It seems that time alone during the school day is a very precious thing for introverts. Another young man mentioned an interesting approach to his introversion. "I liked elementary school as long as I could be allowed to play alone," he says. "Whenever I was forced to play with others, I tended to become the leader, ironically. My theory is that I spent so much time alone that I was able to develop play plans complete with instructions and I noticed that sociable kids had a sort of freeform way of playing which they seemed to enjoy but which would, because of the lack of outlines, devolve into confrontations between them. So when I was forced to interact with them, I came with fun ideas of things to do but they were organized and the other kids gravitated towards organized play. Weird, huh? I have a feeling that loners often appear to others as self-contained and perhaps organized because we usually have time to think things through until we come up with complete plans. People, I've noticed, like to follow those they perceive as knowing what they're doing." Well, there's a young man who has a lot of self awareness.

For some, though, being "different" was not "ok". "I enjoyed elementary school somewhat," says Caroline. "[But] I didn't like being different - caring about different things and seeing things differently than others." Another agreed. "If I would pick a phrase to describe school, I'd go with 'living hell'," she said.

As a result of many in-depth discussions with introverts, we would like to recommend some things to buffer your introverted child's elementary school years.

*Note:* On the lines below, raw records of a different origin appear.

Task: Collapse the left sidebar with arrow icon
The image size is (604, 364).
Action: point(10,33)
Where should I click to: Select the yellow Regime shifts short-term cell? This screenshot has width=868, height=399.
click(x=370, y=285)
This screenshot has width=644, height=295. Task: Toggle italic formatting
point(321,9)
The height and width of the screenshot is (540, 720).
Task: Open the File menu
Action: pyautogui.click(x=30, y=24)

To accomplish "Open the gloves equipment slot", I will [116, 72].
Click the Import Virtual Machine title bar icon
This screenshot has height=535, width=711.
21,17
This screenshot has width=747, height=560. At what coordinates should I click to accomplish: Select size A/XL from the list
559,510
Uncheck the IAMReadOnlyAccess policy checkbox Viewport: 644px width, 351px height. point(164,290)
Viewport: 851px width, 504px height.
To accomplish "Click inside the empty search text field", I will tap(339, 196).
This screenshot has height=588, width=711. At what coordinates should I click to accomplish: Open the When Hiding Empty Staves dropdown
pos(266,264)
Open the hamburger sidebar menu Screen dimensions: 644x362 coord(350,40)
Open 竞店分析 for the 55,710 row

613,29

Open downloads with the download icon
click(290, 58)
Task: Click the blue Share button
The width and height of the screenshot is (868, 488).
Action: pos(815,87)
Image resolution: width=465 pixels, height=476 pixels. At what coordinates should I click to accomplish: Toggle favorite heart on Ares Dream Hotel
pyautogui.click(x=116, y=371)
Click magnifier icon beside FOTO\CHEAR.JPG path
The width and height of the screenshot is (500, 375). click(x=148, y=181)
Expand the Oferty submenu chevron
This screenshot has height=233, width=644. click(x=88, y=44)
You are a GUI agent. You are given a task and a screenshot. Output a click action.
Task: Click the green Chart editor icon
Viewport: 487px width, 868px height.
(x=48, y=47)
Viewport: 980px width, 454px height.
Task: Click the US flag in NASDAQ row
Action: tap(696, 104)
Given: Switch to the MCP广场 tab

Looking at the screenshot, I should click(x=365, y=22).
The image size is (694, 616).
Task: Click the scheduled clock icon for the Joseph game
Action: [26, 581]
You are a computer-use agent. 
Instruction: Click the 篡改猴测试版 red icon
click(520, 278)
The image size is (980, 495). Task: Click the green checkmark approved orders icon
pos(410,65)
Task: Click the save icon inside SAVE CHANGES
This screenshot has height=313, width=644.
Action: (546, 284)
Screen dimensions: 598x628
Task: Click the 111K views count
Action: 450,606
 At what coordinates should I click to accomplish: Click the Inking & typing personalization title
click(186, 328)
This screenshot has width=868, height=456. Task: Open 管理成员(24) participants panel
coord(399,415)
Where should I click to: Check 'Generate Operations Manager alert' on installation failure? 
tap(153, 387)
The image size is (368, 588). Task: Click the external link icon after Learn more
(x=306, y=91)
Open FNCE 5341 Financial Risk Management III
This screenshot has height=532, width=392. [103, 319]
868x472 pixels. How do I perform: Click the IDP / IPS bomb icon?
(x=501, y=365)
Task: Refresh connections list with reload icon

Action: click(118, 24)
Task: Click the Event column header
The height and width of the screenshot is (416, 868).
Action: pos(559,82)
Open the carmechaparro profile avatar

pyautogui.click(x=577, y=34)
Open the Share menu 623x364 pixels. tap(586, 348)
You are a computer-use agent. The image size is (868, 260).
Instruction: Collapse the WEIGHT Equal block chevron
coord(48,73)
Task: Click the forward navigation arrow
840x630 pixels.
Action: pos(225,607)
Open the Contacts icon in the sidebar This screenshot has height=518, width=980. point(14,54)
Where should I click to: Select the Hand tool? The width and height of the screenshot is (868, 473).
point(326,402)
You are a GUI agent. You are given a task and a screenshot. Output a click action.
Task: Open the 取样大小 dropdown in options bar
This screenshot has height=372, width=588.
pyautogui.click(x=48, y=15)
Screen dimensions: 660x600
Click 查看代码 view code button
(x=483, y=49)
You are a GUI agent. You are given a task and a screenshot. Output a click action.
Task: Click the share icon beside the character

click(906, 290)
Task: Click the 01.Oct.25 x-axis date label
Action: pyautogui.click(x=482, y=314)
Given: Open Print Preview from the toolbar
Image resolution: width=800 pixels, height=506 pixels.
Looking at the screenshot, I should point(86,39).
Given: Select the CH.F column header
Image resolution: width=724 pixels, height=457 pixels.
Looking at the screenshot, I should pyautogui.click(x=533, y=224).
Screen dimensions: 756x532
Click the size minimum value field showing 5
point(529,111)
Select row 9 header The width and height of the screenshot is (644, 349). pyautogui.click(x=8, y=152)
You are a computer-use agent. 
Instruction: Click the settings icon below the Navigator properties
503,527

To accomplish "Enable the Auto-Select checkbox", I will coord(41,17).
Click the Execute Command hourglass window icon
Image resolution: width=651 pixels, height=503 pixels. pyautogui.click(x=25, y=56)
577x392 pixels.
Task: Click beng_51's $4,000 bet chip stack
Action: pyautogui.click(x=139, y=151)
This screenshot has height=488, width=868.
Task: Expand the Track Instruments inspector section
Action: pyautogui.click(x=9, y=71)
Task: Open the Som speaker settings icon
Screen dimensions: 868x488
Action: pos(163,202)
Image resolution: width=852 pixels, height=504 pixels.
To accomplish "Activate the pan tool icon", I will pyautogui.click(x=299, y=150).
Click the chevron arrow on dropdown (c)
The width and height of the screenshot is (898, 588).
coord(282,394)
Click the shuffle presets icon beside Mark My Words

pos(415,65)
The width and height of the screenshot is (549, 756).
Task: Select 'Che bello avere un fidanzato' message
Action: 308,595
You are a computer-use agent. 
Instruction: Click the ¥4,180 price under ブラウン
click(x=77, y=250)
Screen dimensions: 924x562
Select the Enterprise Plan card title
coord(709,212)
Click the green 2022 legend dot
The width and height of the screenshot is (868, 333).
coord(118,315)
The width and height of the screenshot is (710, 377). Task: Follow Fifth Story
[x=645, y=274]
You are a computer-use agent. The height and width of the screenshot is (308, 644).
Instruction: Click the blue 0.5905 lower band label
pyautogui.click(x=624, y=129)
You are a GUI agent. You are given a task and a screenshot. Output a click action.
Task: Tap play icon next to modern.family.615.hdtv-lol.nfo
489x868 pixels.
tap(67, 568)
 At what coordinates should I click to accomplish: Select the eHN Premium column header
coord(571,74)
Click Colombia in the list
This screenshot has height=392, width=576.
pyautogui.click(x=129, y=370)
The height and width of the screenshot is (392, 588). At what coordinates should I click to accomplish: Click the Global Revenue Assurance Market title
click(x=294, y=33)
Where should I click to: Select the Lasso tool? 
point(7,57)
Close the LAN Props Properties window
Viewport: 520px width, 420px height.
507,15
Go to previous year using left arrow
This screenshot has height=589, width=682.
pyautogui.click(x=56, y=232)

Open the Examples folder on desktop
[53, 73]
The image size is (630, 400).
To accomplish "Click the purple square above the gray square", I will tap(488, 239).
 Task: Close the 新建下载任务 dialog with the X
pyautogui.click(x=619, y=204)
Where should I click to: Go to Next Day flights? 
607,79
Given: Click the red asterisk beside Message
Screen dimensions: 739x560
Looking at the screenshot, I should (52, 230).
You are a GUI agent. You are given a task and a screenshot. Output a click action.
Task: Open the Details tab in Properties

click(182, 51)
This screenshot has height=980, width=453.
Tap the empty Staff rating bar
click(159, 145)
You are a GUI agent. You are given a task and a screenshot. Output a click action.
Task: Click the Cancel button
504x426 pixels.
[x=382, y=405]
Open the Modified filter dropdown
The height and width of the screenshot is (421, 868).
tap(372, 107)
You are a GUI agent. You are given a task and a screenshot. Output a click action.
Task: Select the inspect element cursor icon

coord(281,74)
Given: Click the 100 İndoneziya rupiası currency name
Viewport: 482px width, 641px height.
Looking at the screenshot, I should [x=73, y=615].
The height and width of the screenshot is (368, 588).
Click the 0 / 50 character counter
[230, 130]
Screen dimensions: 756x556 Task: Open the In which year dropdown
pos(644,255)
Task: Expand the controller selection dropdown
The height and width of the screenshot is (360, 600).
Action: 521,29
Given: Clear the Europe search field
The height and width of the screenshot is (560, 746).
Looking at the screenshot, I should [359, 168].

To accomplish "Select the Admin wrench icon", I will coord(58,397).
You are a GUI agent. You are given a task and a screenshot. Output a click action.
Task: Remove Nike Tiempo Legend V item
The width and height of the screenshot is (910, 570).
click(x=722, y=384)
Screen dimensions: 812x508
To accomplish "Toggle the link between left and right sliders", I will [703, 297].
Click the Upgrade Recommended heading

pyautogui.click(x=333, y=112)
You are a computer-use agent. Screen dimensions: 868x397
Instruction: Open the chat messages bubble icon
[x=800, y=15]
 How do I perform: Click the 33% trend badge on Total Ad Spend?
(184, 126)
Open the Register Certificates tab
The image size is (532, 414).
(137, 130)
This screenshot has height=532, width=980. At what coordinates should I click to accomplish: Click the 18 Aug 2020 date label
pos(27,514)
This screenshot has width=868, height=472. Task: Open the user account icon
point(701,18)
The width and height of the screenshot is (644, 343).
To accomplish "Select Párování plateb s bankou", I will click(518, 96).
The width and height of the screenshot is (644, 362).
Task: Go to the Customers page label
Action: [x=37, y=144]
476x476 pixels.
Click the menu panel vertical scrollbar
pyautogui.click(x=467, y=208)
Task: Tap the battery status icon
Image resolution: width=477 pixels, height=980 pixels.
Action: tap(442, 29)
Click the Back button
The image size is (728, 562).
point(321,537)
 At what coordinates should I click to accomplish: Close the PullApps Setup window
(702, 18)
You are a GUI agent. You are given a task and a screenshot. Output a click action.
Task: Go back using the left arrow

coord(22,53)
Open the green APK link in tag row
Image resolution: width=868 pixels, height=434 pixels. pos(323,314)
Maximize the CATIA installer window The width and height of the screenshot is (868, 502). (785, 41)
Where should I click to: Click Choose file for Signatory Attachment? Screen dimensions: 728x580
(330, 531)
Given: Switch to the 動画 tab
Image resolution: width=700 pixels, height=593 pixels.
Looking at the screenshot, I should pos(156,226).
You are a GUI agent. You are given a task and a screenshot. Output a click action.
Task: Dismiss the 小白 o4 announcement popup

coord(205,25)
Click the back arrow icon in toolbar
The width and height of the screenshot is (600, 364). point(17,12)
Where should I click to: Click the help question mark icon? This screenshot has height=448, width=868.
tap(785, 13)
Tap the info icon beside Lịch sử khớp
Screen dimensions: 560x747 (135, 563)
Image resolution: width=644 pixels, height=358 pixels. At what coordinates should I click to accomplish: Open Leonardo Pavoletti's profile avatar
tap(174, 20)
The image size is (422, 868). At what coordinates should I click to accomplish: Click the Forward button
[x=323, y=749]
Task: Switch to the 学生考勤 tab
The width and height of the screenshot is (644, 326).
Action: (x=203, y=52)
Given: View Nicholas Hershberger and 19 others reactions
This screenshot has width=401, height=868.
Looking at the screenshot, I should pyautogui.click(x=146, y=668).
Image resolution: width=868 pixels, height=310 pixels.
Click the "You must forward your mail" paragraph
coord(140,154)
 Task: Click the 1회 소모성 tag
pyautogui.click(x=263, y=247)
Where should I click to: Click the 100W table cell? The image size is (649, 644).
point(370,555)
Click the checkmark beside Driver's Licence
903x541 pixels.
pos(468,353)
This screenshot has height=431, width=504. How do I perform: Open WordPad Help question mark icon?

NANCY'S TOP NINE WAYS TO GRACE YOUR INTROVERTED CHILD DURING THE ELEMENTARY SCHOOL YEARS

1. Take the pressure off relating and social skills and keep it on academics and sports where your kid can excel!

2. Your child will often be teacher's pet. Recognize this whether they do or not and give it value. Extroverted parents worry that this will make their child unpopular but introverted kids don't care if they are "popular" or not so they have much to gain and nothing to lose by being teacher's pet.

3. Bless your child's independence and ability to stand alone against the crowd. In high school this may keep them from doing drugs, having sex, cheating on exams and other things kids do to "get along"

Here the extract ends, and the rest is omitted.